Requirement -
Please copy out every line of the listing below in which the word "screenshot" appears.

Provided records -
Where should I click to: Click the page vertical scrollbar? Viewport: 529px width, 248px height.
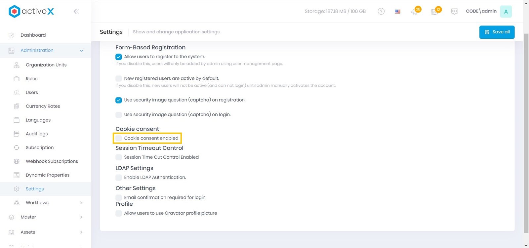526,132
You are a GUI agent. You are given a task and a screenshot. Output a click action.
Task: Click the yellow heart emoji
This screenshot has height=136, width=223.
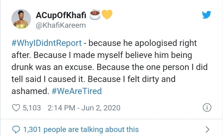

Output for this task -
You are a GUI agent. You are given a task and a screenshot. Output a click action.
This screenshot has height=136, width=223.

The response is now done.